The shogun nodded, his clasped hands extended toward Yanagisawa, dreading yet eager for bad news.
“And headaches?”
“Very often.”
“What about dizziness?”
Yoshisato frowned, trying to figure out what Yanagisawa was doing.
“… No,” the shogun said. Always vulnerable to suggestion, he changed his mind. “A little.”
“Blurred vision?” Yanagisawa asked.
The shogun’s pale complexion turned stark white. He nodded, convinced that he had blurred vision, whether he really did or not.
“And you’ve started hearing strange voices.” Yanagisawa tapped his chin with his fingertip and nodded sagely, as he’d seen physicians do while considering a patient’s symptoms. “Hmm.” The sudden enlightenment on Yoshisato’s face was so comical that Yanagisawa almost laughed. “Taking your other symptoms into account, I would say the voices are hallucinations. The problem is just as I suspected.”
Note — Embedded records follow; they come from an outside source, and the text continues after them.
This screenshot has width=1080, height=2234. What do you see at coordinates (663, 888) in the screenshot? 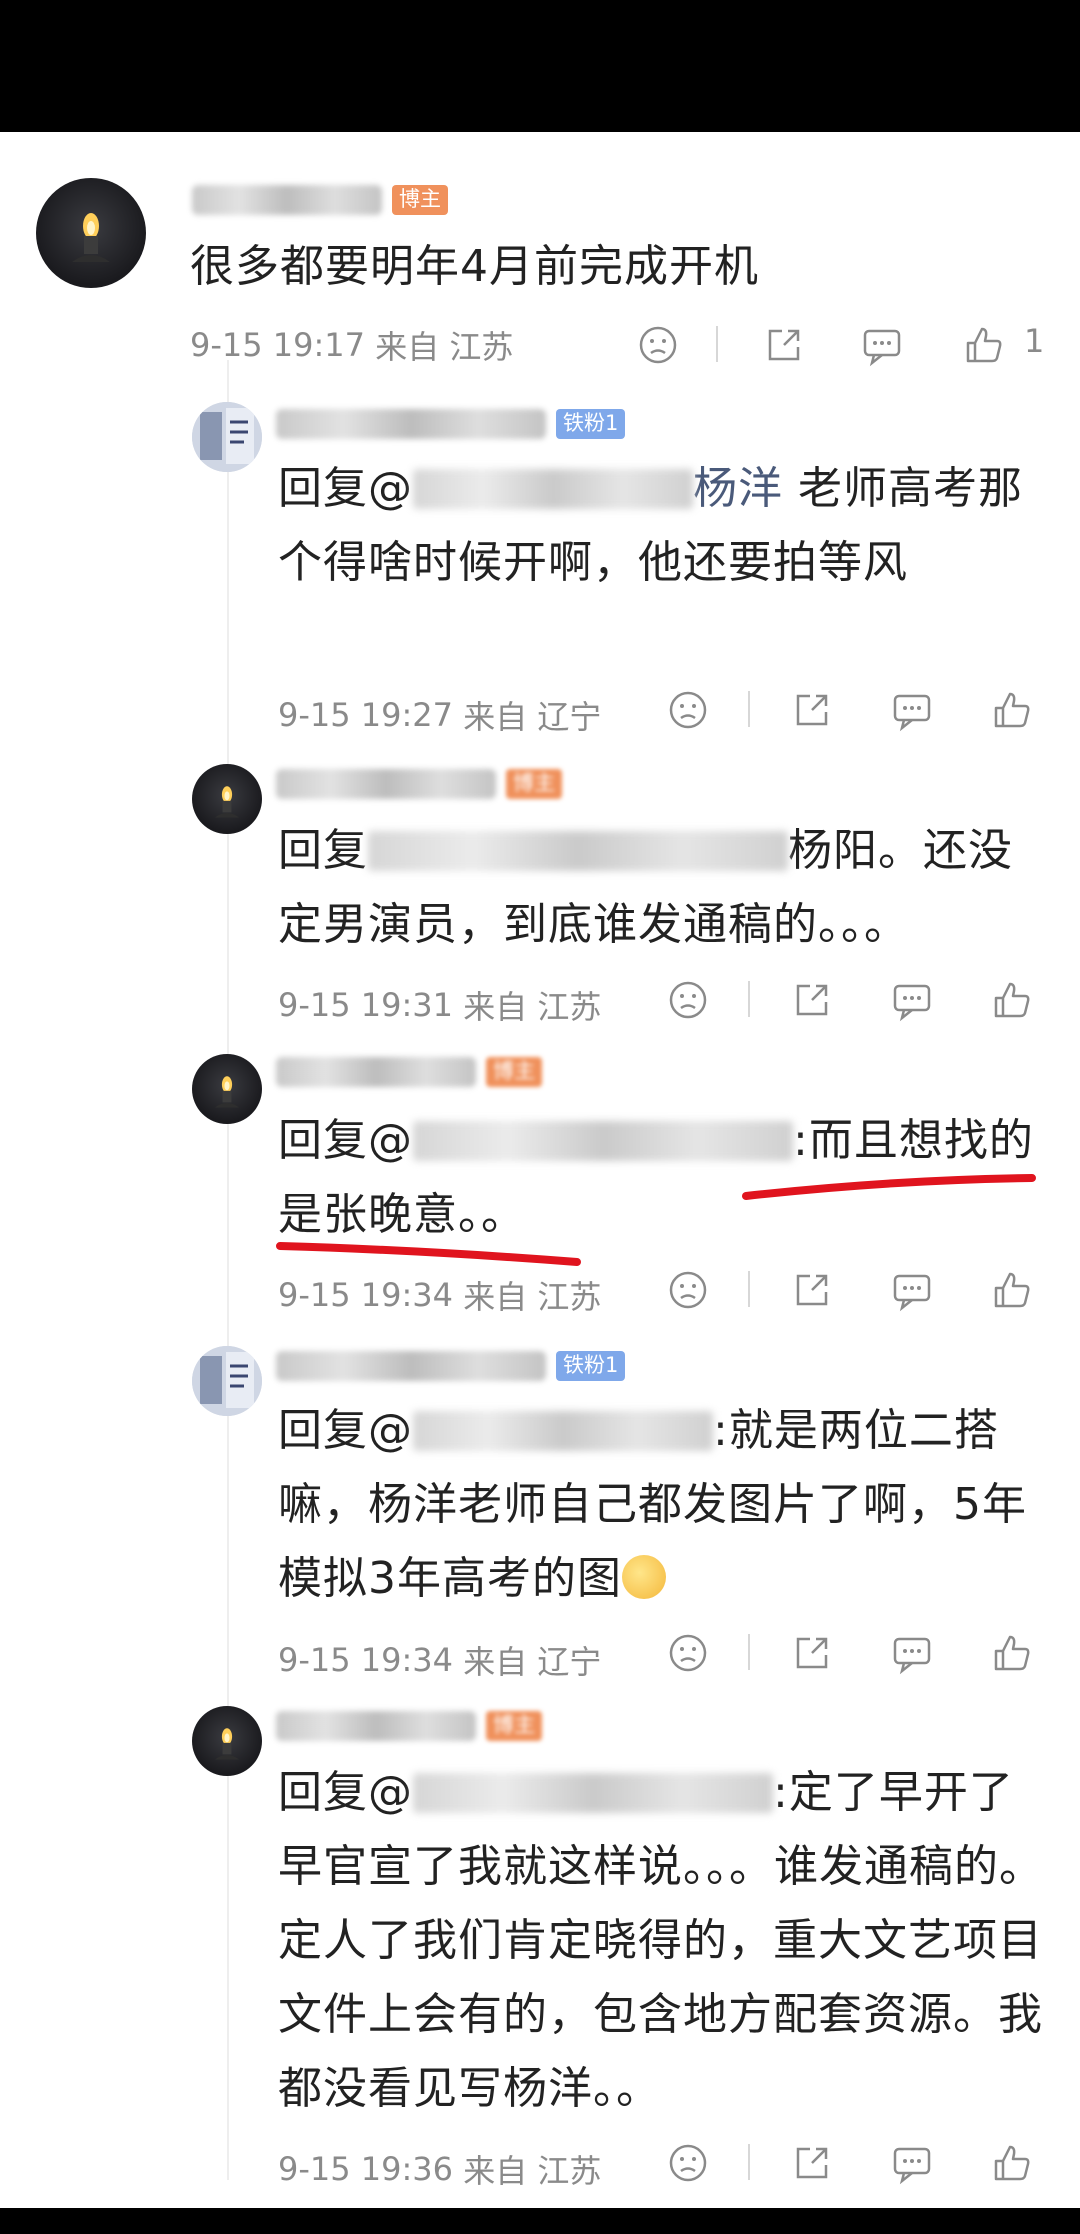
I see `reply-text: 回复 杨阳。还没定男演员，到底谁发通稿的。。。` at bounding box center [663, 888].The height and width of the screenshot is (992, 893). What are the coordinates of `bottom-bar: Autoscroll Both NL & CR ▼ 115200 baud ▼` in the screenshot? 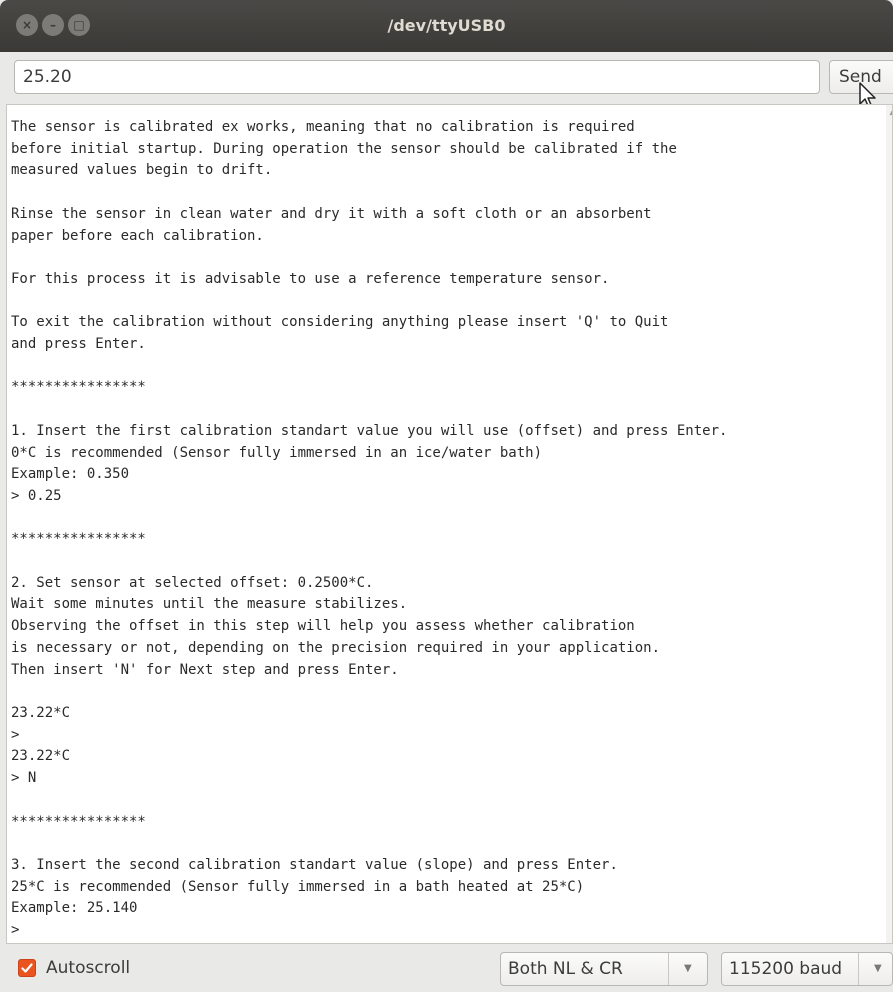 It's located at (446, 968).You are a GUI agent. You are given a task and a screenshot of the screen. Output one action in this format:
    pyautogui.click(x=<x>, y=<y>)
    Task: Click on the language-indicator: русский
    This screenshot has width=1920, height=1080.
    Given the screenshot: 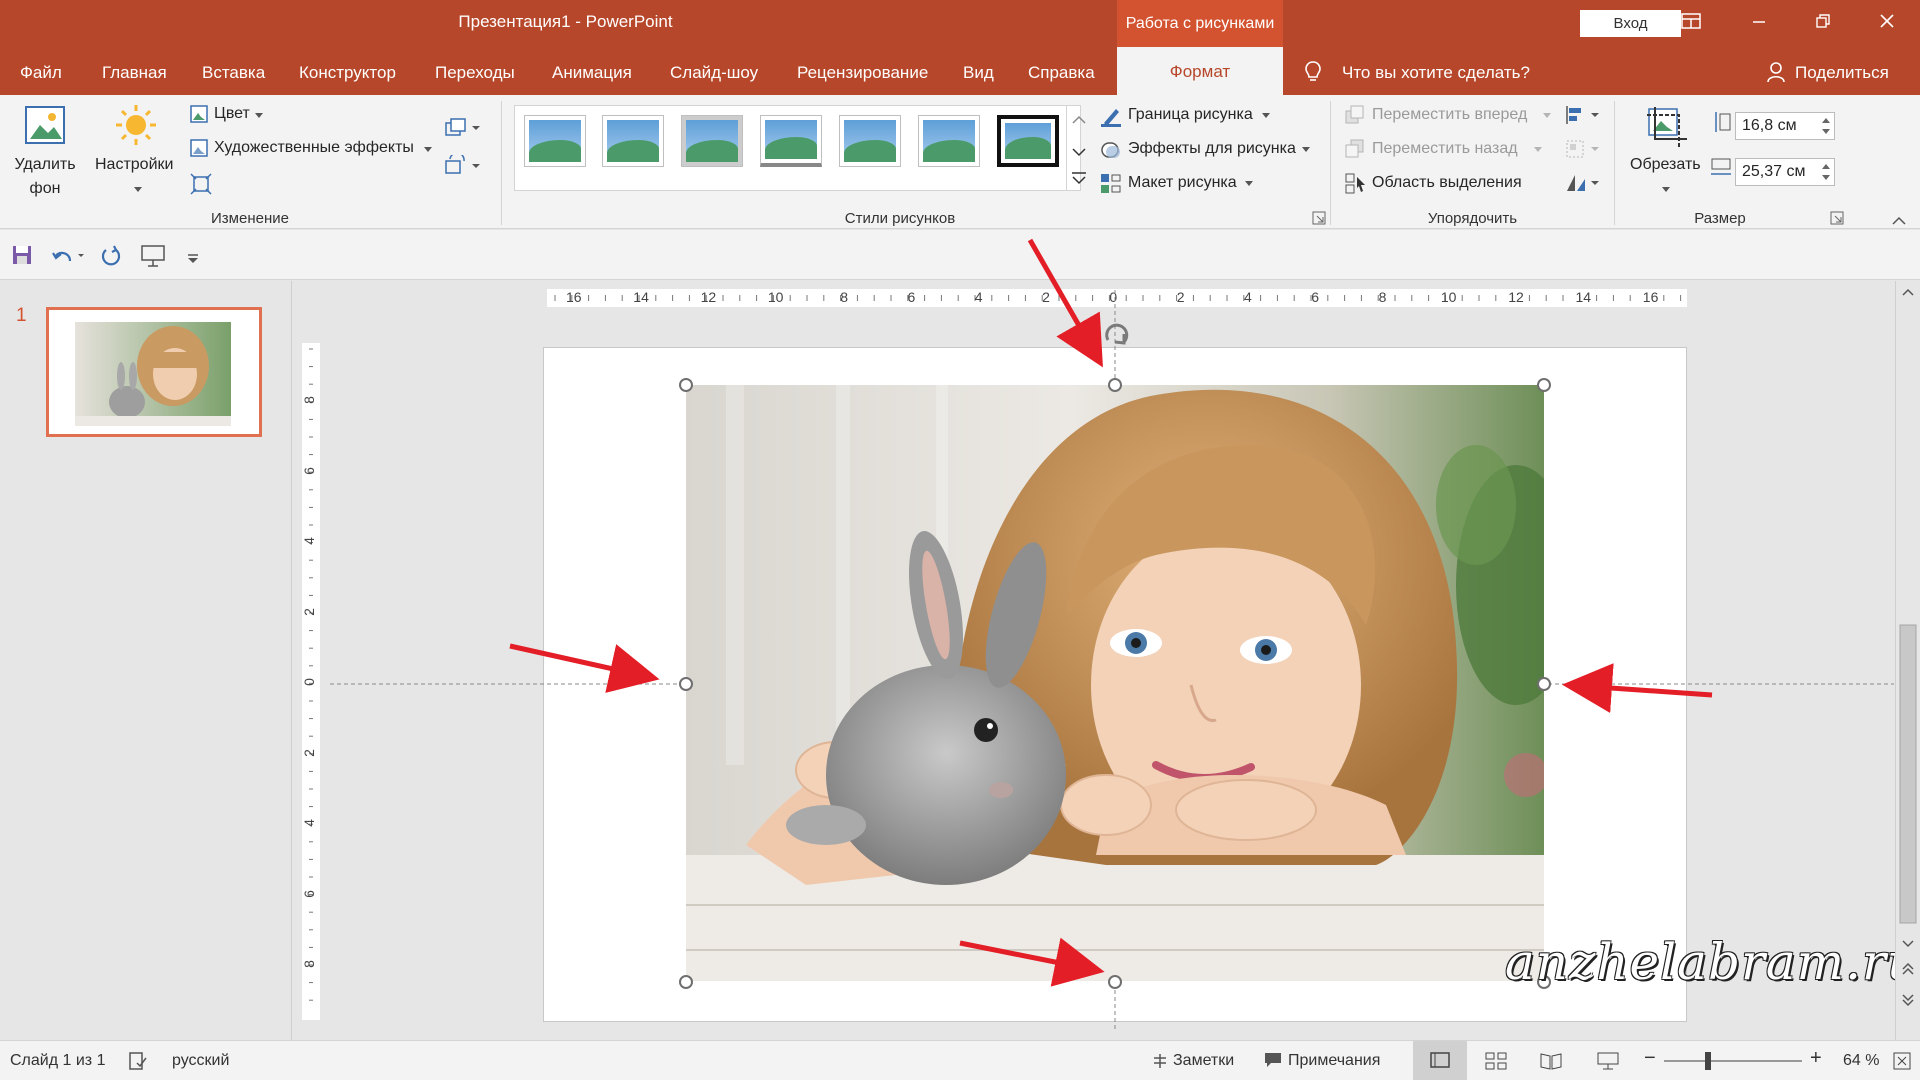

“Merciful gods!” The shogun clutched at Yanagisawa. “What is wrong with me, pray tell?”
“Nothing serious.” Yanagisawa’s tone belied his words. “You have a blockage of the energy flow to your brain.”
The shogun’s eyes bulged with terror. “What should I do?”
“Go immediately to your physician. He’ll set you right.”
“Yes, yes.” The shogun hurried out of the room.
“You made that up,” Yoshisato said scornfully.
“I got us out of a tough spot,” Yanagisawa said. “You only made things worse.”
Yoshisato regarded him with offense and disbelief. “How is the doctor supposed to treat the shogun for his imaginary illness?”
“Oh, he’ll give him a harmless potion. That’s what he always does when the shogun fancies he’s sick.”
“But those voices are real. How can a potion make the shogun stop hearing them?”
“It can’t, but I can. The shogun will have a new set of guards and attendants before the day is over. They’ll be my people, who will prevent anyone from saying a word outside the shogun’s chamber. I’ll stop this campaign to poison the shogun’s mind against you.”